La cinghia di trasmissione è del tutto compromessa. E ci vorranno anni, forse decenni, per ricostruirla. Le continue richieste di rinuncia ai privilegi da parte dei cittadini, che dal punto economico non muovono cifre tali da poter pensare che siano l’unica priorità o la priorità assoluta (come invece emerge spesso dal dibattito pubblico), sono di fatto una richiesta, spesso malintesa da parte della classe politica, di fare qualcosa di simbolico e di evidente per tornare a stabilire un rapporto di fiducia. Vogliono fidarsi della politica ma hanno bisogno di prove per tornare ad avere fiducia.

Gli italiani hanno bisogno dei partiti e voglia di politica. Ma sono in fuga da 20 anni, da Tangentopoli in poi. Io vedo una continuità e una progressività nelle scelte, nella formazione degli orientamenti pubblici, nella costruzione e distruzione delle leadership di questi anni.

Il 1992 ha rappresentato un esodo di massa dai partiti. L’esodo, di fatto, non è mai finito e continua progressivamente. Ma non si aveva, e non si ha voglia, di disinteressarsi completamente alla cosa pubblica. Si vuole avere fiducia in chi ci governa. Berlusconi ha colto questa esigenza degli italiani e nel 1994, con un programma politico che consisteva, di fatto, in un unico vero costrutto (il “Ghe Pensi mi”), ha conquistato il cuore e la mente di moltissimi. Ha lavorato sulle emozioni, sul bisogno degli italiani di affidarsi a qualcuno che fosse nella politica ma non fosse la politica così come la conoscevano, e ha dominato.

Oggi, 18 anni dopo, assistiamo all’ennesimo, forse l’ultimo passaggio di questa transizione. Dalla politica dei partiti al leaderismo, dal leaderismo all’antipolitica, dall’antipolitica al primato dei tecnici sulla politica.
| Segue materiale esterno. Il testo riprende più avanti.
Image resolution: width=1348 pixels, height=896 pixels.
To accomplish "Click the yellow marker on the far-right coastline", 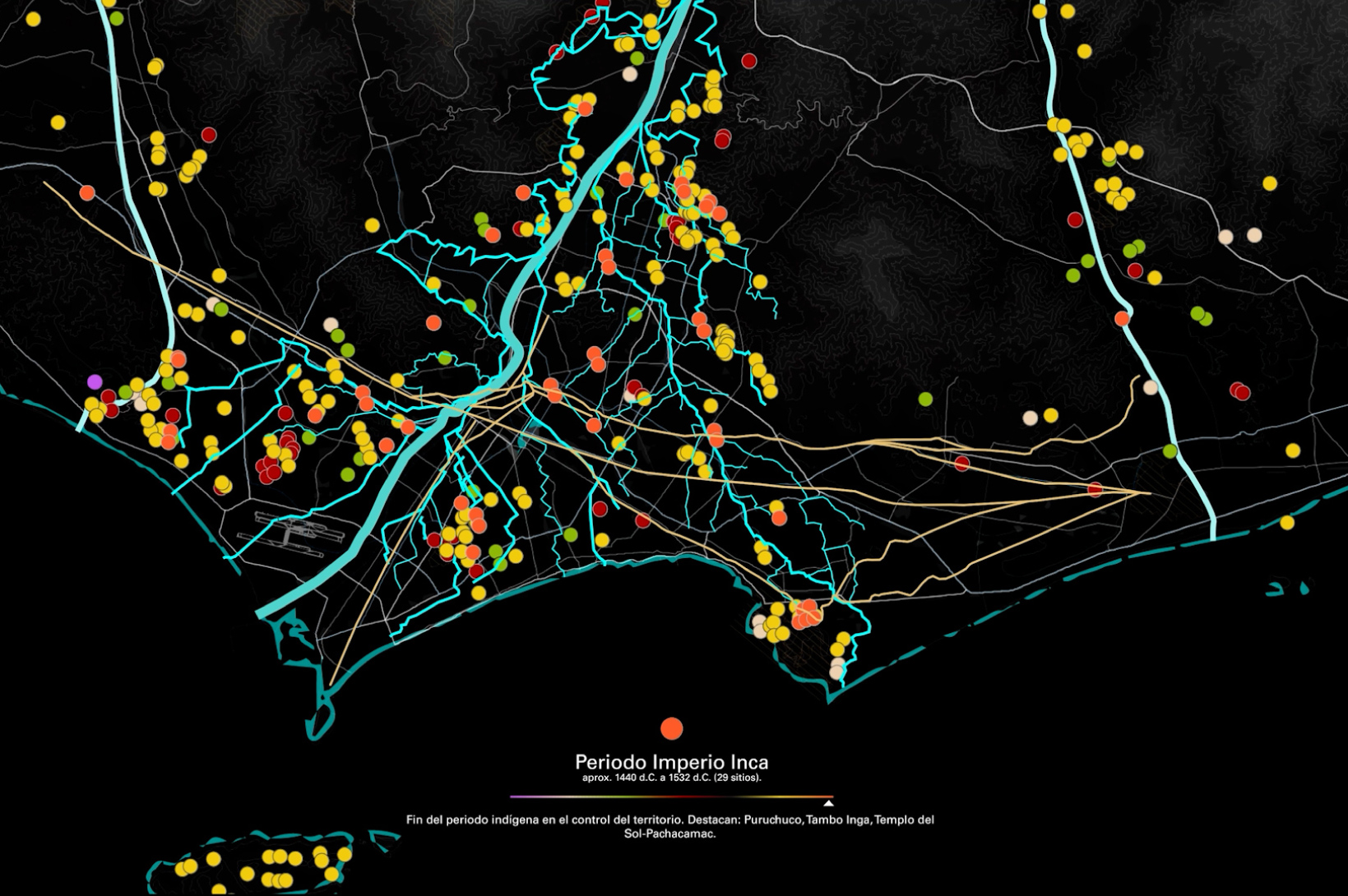I will (x=1287, y=522).
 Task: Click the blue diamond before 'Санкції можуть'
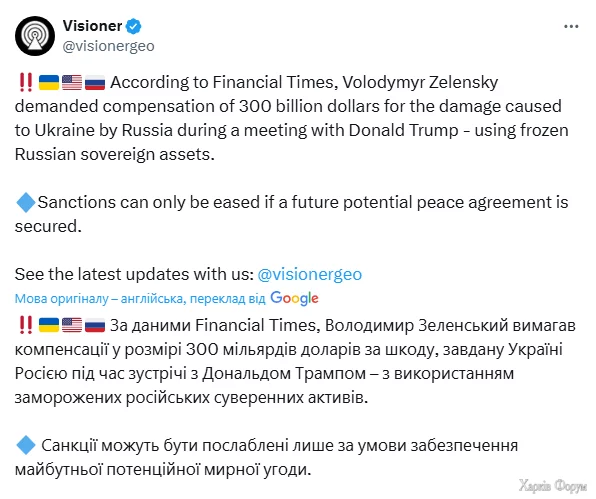tap(26, 445)
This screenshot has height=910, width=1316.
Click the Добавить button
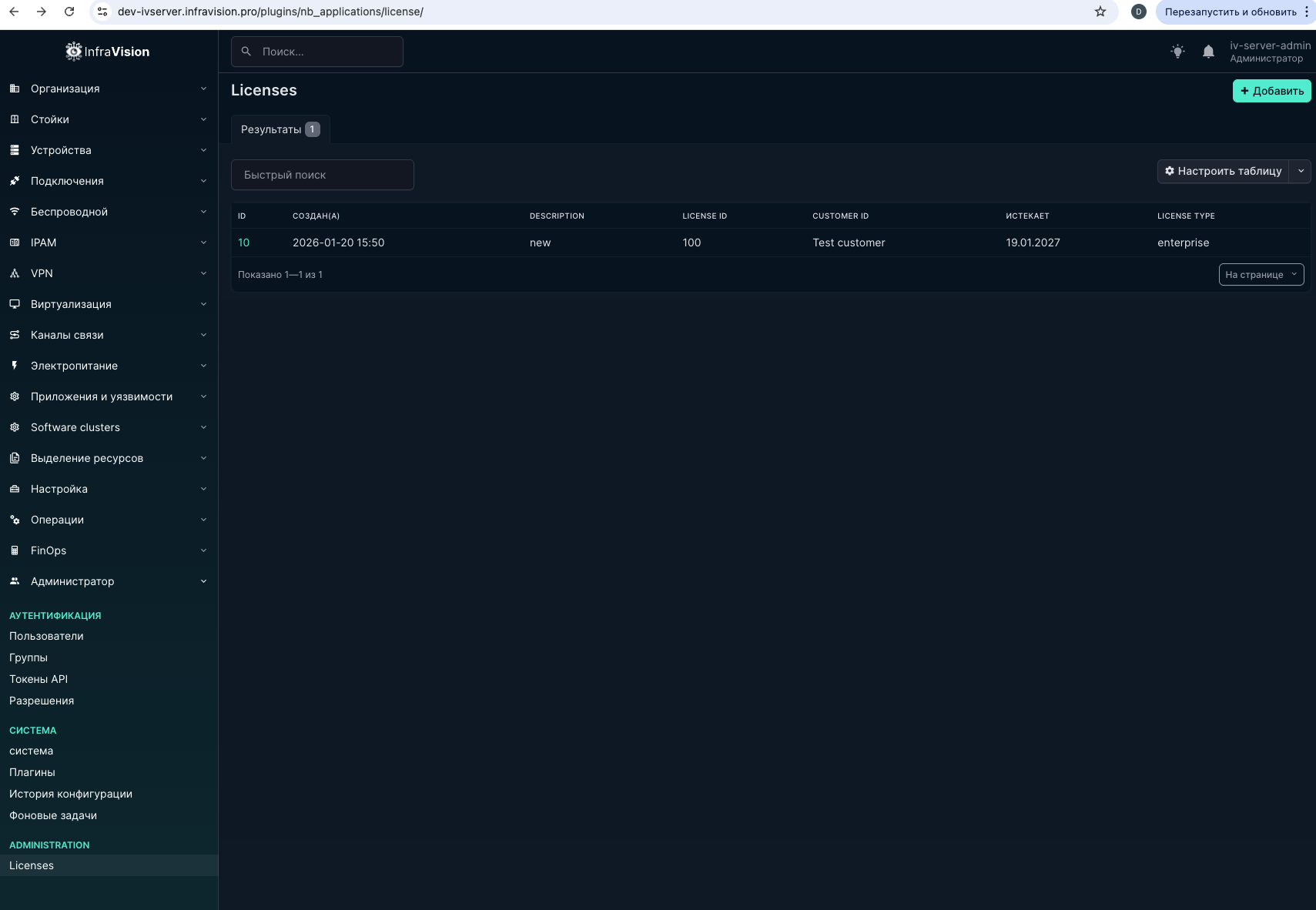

Se Monti dovesse fallire, accerchiato proprio dai partiti da cui gli italiani scappano da così tanto tempo, e se gli stessi partiti non coglieranno la pressante richiesta di fiducia da parte degli italiani, ci saranno le condizioni per l’affermazione di sistemi politici autoritari, rassicuranti, scarsamente democratici.